◆ ENUNCIADO
Cita palabra por palabra el tramo de la reseña sobre el libro Agave azul que va desde "Una arquitectura de" hasta "de ascendencia huaxteca.".

◆ PÁGINA
=====

Mayahuel, la de los cuatrocientos pechos, amamantaba a sus cuatrocientos hijos. Su representación entre la cultura náhuatl la asocia a la planta del maguey o el agave, puesto que su marido Petácatl, dios de la fertilidad, las curaciones divinas y peyote, se asociaba con la elaboración de brebajes mágicos y otros procesos de fermentación de bebidas maravillosas, como supone ser el pulque. Mayahuel, fecunda y generosa, es la Gran Madre que otorga vida.
Dar vida una perder otra. Por eso, el agave, en su forma azul, florece una vez a los diez años de su vida y se dispone a morir.
Irizelma Robles Álvarez, puertorriqueña, toma esta metáfora como maderamen en su más reciente entrega poética, Agave azul, un libro que dedica y entrega a su hija Salomé Cortés Robles como el quiote del agave tequilana o azul. En sí, el poemario dirige sus pencas en diversas orientaciones, sostenidas en las siete secciones del libro (“Agave azul”, “Aljibe”, “El tiempo en el mercado”, “Pulque”, “Cielo rojo”, “El cazador y la húmeda” y “Aguamiel”).
El poemario es más que palabras sobre papel.
Una arquitectura de carácter chamánico informa el poemario: Mayahuel goza de siete representaciones en las que suele aparecer sentada, o en cuclillas, como solía suponer el acto de parir: “Te imagino en cuclillas frente al agave/ rasgando su piel/ para extraer el último color de Azul/ como un chamán que prepara la tintura del rostro/ antes de irse a danzar entre dos cielos”. De la piña que supone ser el cuerpo textual de este poemario, Robles Álvarez sustrae un libro complejo, hermoso y honesto donde los referentes mexicas se destinan como constructo en la memoria de su hija, quien es de ascendencia huaxteca.
Otro nombre para “piña” es “corazón”.

=====

◆ DATOS RECOPILADOS
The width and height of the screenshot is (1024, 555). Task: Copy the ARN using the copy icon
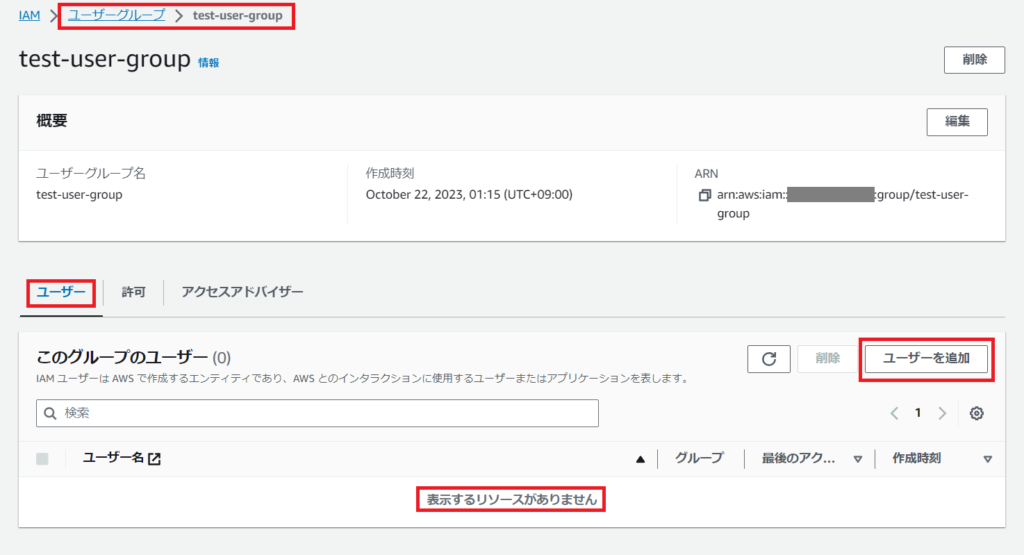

=====

◆ RESPUESTA
Una arquitectura de carácter chamánico informa el poemario: Mayahuel goza de siete representaciones en las que suele aparecer sentada, o en cuclillas, como solía suponer el acto de parir: “Te imagino en cuclillas frente al agave/ rasgando su piel/ para extraer el último color de Azul/ como un chamán que prepara la tintura del rostro/ antes de irse a danzar entre dos cielos”. De la piña que supone ser el cuerpo textual de este poemario, Robles Álvarez sustrae un libro complejo, hermoso y honesto donde los referentes mexicas se destinan como constructo en la memoria de su hija, quien es de ascendencia huaxteca.